Studio album by easyworld
- Released: 2 February 2004
- Recorded: Summer 2003
- Genre: Indie rock
- Label: Jive

Easyworld chronology
| This is Where I Stand (2002) | Kill the Last Romantic (2004) |  |

= Kill the Last Romantic =

Kill the Last Romantic was an album released by Eastbourne-based English indie-rock 3-piece Easyworld in 2004. It yielded two singles - "2nd Amendment" and "'Til the Day", though the label specified that the third single would have to be a newly written song, as there were no others on the album which the label deemed suitable for release, thereby leading to the release of the band's final single, "How Did It Ever Come to This?".

Though the source of their most successful single ("'Til the Day" entered the UK Singles Chart at #27), the album lacked both the critical acclaim afforded to their first full-length album ("This Is Where I Stand") and the commercial success anticipated by the Sony/BMG and much of the fan base alike.

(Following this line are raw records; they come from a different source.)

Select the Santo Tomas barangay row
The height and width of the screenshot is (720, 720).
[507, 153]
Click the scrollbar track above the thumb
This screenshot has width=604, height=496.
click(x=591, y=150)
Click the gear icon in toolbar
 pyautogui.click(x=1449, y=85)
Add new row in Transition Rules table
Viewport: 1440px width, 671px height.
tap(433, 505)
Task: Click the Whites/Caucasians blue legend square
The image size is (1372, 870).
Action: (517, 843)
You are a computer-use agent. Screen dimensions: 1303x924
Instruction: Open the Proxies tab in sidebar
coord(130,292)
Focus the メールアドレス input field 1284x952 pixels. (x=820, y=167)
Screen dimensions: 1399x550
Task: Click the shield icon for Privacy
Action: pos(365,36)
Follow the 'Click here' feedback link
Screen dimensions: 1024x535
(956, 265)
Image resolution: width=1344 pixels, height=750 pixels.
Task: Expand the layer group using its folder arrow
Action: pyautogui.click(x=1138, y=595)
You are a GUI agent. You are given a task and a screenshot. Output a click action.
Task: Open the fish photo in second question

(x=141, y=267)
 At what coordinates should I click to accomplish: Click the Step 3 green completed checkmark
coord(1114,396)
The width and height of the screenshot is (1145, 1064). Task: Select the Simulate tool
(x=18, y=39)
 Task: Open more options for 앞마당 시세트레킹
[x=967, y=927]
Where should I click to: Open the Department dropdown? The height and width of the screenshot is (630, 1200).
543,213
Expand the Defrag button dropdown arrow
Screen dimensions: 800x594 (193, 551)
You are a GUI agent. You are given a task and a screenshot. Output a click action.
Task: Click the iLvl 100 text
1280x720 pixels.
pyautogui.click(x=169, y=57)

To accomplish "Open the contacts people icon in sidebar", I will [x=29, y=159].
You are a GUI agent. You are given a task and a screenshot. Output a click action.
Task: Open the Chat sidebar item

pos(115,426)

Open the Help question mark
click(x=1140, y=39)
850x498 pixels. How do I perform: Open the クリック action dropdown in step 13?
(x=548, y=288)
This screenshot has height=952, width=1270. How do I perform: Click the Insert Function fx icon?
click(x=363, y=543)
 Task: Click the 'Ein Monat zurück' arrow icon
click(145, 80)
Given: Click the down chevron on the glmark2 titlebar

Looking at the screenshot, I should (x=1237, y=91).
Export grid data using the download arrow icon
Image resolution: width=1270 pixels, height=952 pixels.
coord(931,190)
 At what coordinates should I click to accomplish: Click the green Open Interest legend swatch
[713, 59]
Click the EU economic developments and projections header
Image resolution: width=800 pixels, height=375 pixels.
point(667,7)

Following the decision of Sony/BMG to terminate the band's contract, along with lead singer/guitarist David Ford's decision to pursue a solo career, the album was re-released in order to complete the band's record deal.

Professional ratings
Review scores
| Source | Rating |
| Drowned In Sound | (2/10) |

==Track listing==
1. Kill the Last Romantic
2. 2nd Amendment
3. Drive
4. 'Til the Day
5. A Lot of Miles From Home
6. Celebritykiller
7. All I Can Remember
8. Tonight
9. When You Come Back, I Won't Be Here
10. Saddest Song
11. You Have Been Here
12. Goodnight

A limited edition 2 disc version was also available containing the following alternate version bonus tracks:

1. A Lot Of Miles From Home (At The Gates Of Hell)
2. 'til The Day (In The Saloon)
3. Celebritykiller (At The Copa)
4. All I Can Remember (At The Cooking Sherry Again)
5. 2nd Amendment (On The Soapbox)
6. You Have Been Here (In A Spaghetti Western)
7. When You Come Back I Won't Be Here (On A Casio)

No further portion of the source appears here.